When functioning as a reverse proxy, how does the ProxySG appliance respond if a server does not respond with a Server Hello?
Article ID: 168335
ProxySG Software - SGOS
User fail to connect to the backend server through the reverse proxy.
In reverse proxy configurations, there is an option to set the SSL or TLS version under the SSL Client options in order to negotiate with the backend server. However, there is an issue where even though the SSL Client has all TLS versions enabled (v1.0, v1.1 and v1.2), the proxy does not try to negotiate using another version when the initial version used during the initial connection fails.
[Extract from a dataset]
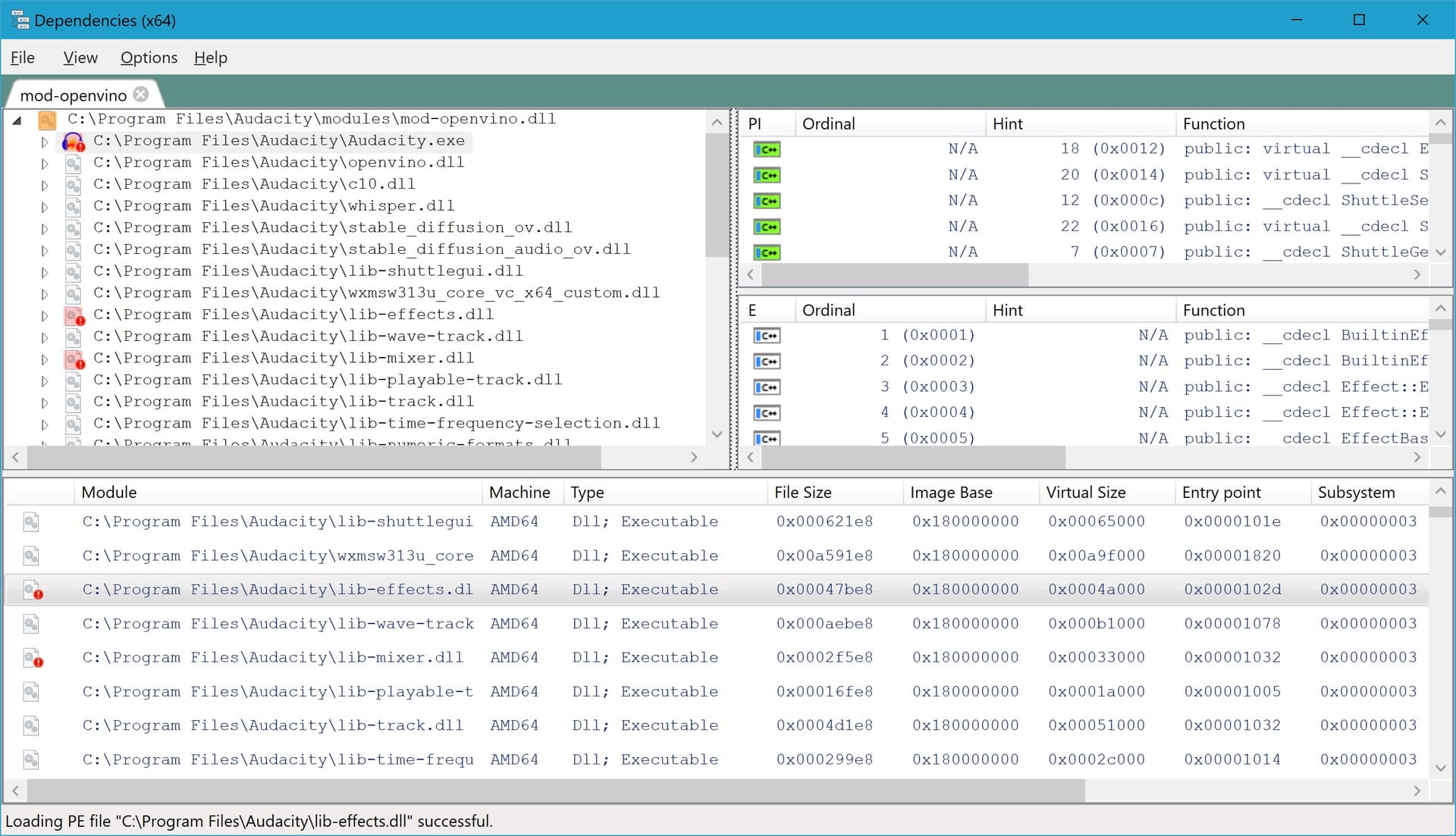Expand the whisper.dll tree node
Image resolution: width=1456 pixels, height=836 pixels.
point(45,207)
The ProxySG appliance has all the TLS version under the SSL Client enabled and the proxy. When a request is initiated by a user outside the protected network, the ProxySG appliance sends a Client Hello to the server. The server responds with an error or a failure message that causes the connection to be closed. There is no Server Hello. In this case, the proxy does not try to negotiate other TLS versions.
This is expected behavior or by design where in reverse proxy setup, the proxy will not try other protocol version or negotiate other protocol if the initial attempt failed if the server responded with an error or failure messages instead of a Server Hello.
Typically, a Server Hello will "inform" the proxy of which version of SSL/TLS to use. For example, if the proxy sends TLSv1.2 and the server does not support it, the server should send a Server Hello back to the proxy indicating that it wants to use TLSv1.0 and not TLSv1.2.